Essay: One Year of Film Photography
As you might have gathered, a large part of my living is made by shooting photos. I shoot digital for all of my commercial work because of the post-production flexibility and immediate access to the images because when you're shooting commercial work you really have to know you nailed it before you move on. I mainly shoot with Nikon cameras and about once a year I'll pull out a Hasselblad or a Phase One for a special project.
I've been shooting a ton over the past year and while inarguably any day shooting is better than a day spent behind a desk, eventually you do get a little...stuck. The shoots start to blend together in your mind and you're on a delirium induced auto-pilot, clicking away at your subject and looking at flaws thinking quietly to yourself, "I can fix this in post. I can fix that in post". Some Enlightenment Era notion starts to rise in your mind, quiet at first, but louder the longer it carries on: "is this what I'm supposed to be doing? Why does this all feel the same?".
I don't remember when it struck me but there was a finite moment in which I knew it was time for a change up. All of the forums out there teeming with old heads and hip kids tell you that film/analog is the way to go and, desperate as I was for a "commercial break" so to speak, I took the plunge head first. I started renting a Mamiya 7ii which lead to a my love affair with medium format and also a mild addiction to purchasing 35mm cameras on the cheap.
Film photography has taught me a lot of things. First, it's taught me that my Dad was right all along and patience is a God damned virtue. This is two-fold. First, you shoot your roll and you're chomping at the bit to get that thing shipped off and developed and scanned so you can see your photos. But I've learned that tossing that roll into my desk drawer and waiting until I've got 5+ rolls to develop really makes those pictures mean more to me. I've forgotten taking them by that point and I can look back more objectively and judge the photos based upon my creative eye rather than my emotions. Second, and frankly more importantly, you need to time your shots. You don't want to waste money on taking another one and you're not going to motor drive that camera so it better be a pretty worthwhile photo otherwise you're out actual cash. You sit, you wait, you time your moment to pull that trigger a little more than you need to with digital.

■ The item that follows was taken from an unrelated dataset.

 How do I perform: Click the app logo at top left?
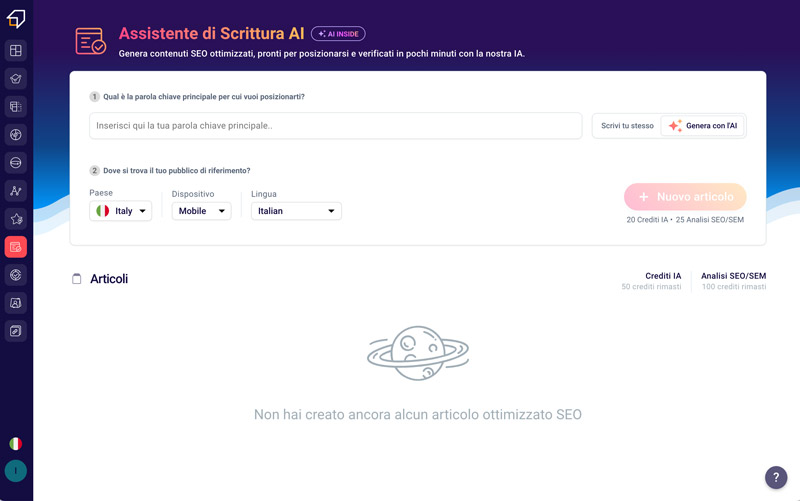pyautogui.click(x=16, y=19)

Second, it's taught me that if I get a bad photo it's 100% my own fault. We have inarguably better tools today than any of the photo juggernauts of yesteryear. I'm shooting a ton of 35mm film on a Nikon F100 that feels nearly identical to my old D7000 and even close enough to my modern-day D850. They even take the same lenses! There's practically no difference. If I were out in the wild with no meter, no batteries, and no autofocus, I'd be totally fucked. Granted, shooting film has made me understand this and get better at it over time but that little bit of knowledge was incredibly humbling.
Third, it's taught me that my personal time vs. savings I'd receive if I were to develop and scan my own film is not a tradeoff I'm willing to make. I've shot 83 rolls of film in the past year which isn't an astonishing number but definitely higher than I had anticipated. My free time is extremely valuable to me and I don't want to spend it meticulously scanning negatives. Therefore, I'm happy to send it out to be developed and scanned.
Lastly, it's just plain fun. It really made photography fun for me again. It took away the monotony and replaced it with a newfound sense of wonder and excitement about something I already love but made it feel new again.
To all of you photographers who may be toying with the idea of film: think about that choice long and hard. You don't have to try it. You'll undoubtedly be frustrated and lose money and have shots that you thought were great turn out like total duds but I promise you that if you take the time, if you do your research, if you breathe for a second and understand that it's you and this archaic piece of technology working in harmony to capture photon rays on plastic, gelatin, and silver halide, and you just need to wait for the right moment to click that shutter, you're going to find a special, physical, real thing in this digital age that just might help you separate the wheat from the chaff.